Remember we talked how RNNs are sequential modelling techniques which was not practically feasible for a real world application - then came “Self attention transformer” model which helps identify how each tokens could be processed in parallel and the most important words are identified from the overall sentence.
When you ask ChatGPT - “How is the weather in Delhi?” - Chatgpt only processes “weather” , “Delhi” , thereby reducing operations and improving efficiency. But how does that happen?
- Compute the attention score for each token
where Attention(Query,Key) = (Query (dot) Transpose(Key)) / square root(vector dimension)
where Query = “How” , Key = each word of the sentence (“is”,”the”,”weather”,”in”,”Delhi”) , Dimension = scalar value of the vector size.

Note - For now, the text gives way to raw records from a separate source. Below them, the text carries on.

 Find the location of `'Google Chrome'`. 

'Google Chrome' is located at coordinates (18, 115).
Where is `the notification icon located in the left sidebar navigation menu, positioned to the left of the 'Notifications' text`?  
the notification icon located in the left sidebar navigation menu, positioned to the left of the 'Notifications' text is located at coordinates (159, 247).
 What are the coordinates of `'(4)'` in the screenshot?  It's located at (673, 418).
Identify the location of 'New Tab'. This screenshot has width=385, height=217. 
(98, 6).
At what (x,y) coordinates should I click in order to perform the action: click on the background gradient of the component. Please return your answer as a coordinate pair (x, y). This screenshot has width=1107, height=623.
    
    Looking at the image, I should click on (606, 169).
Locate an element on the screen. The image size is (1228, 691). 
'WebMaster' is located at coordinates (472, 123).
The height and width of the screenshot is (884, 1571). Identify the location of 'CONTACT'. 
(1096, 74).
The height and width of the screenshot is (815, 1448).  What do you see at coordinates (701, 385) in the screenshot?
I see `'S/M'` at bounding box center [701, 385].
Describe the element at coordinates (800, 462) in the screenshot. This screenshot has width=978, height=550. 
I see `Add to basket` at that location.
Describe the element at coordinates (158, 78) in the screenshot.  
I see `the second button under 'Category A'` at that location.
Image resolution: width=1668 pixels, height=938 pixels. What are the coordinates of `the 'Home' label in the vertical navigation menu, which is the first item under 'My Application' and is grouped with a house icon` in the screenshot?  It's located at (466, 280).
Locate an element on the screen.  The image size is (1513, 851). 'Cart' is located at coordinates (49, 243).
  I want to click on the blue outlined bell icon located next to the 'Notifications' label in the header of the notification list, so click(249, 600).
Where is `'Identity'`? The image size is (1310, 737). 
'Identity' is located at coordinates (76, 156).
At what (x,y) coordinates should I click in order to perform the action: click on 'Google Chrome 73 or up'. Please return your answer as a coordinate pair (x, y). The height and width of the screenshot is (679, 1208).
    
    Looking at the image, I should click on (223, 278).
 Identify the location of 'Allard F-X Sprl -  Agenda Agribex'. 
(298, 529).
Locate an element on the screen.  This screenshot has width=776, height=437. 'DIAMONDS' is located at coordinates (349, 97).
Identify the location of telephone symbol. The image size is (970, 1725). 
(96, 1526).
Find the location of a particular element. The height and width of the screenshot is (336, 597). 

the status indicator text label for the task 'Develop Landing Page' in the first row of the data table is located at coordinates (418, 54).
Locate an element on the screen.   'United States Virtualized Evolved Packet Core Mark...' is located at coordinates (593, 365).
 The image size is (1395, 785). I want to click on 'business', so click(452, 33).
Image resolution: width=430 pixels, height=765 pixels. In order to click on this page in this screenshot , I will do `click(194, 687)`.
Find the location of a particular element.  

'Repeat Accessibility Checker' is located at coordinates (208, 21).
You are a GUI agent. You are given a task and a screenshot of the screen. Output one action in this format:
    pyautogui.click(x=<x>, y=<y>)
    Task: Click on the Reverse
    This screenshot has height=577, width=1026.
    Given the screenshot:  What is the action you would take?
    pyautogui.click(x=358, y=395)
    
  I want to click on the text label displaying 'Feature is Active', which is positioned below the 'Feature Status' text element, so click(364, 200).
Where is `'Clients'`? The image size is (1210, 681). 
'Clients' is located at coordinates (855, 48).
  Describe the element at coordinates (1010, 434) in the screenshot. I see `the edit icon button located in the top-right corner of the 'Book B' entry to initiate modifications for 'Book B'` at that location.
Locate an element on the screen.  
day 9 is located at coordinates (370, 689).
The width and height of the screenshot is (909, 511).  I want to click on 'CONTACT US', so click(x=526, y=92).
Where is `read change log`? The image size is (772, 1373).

Remember we know that matrix operations can create new semantic values ?
So for each of the words we now have a value vector(V).
We now create a normalized score using softmax
The V for each token is weighted across the tokens using the normalized scores using
Attention(Query,Key,V) = softmax(Attention(Query,Key)) x V
This process is repeated multiple times across combinations of the “Attention” values - Multi Head Self Attention.
This Multi-Head self attention then feeds the value to a “Feed Forward Network (FFN)” which applies non-linearity and transformations.
We get the single representation from the FFN for a sentence.
e. Contextual Vector Generation and Output
After passing through multiple transformer layers each token embedding becomes a context vector.
The output of the encoder is finally the desired output:
Classification : [CLS]
Translation : The context vector is passed to the decoder.
Done! You now know the key process of how your input text is tranformed in a efficient manner and passed to the decoder for sequence predictions etc.